INSTRUÇÕES DA TAREFA:
Copie fielmente as linhas das entradas abaixo, começando pela linha que contém "Click the grey" e indo até o fim das entradas.

MATERIAL FORNECIDO:
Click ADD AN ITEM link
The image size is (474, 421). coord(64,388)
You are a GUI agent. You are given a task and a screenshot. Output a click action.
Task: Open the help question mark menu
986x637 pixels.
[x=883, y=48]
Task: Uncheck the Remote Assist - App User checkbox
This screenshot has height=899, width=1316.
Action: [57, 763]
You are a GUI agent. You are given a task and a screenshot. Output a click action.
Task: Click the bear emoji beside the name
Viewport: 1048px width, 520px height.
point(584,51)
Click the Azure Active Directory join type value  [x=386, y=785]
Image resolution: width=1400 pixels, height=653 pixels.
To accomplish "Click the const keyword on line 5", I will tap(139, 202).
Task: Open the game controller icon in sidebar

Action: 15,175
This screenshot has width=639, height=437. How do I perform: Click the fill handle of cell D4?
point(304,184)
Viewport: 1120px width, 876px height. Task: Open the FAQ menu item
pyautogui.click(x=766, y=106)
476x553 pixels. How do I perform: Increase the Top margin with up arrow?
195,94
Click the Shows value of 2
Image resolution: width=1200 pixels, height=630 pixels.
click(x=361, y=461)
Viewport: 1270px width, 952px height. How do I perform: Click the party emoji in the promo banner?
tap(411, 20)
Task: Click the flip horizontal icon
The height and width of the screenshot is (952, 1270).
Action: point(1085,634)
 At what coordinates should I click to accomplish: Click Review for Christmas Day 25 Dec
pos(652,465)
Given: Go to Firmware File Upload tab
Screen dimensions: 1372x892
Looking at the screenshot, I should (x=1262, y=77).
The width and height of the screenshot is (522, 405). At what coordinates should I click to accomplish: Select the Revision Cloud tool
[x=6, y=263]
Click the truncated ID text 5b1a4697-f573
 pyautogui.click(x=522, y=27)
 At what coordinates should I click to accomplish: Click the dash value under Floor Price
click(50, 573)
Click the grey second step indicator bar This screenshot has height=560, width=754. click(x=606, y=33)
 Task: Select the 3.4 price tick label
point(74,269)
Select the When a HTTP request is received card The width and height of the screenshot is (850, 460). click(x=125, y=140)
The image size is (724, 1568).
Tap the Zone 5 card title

RESOLUÇÃO DO EXERCÍCIO:
Click the grey second step indicator bar This screenshot has height=560, width=754. click(x=606, y=33)
 Task: Select the 3.4 price tick label
point(74,269)
Select the When a HTTP request is received card The width and height of the screenshot is (850, 460). click(x=125, y=140)
The image size is (724, 1568).
Tap the Zone 5 card title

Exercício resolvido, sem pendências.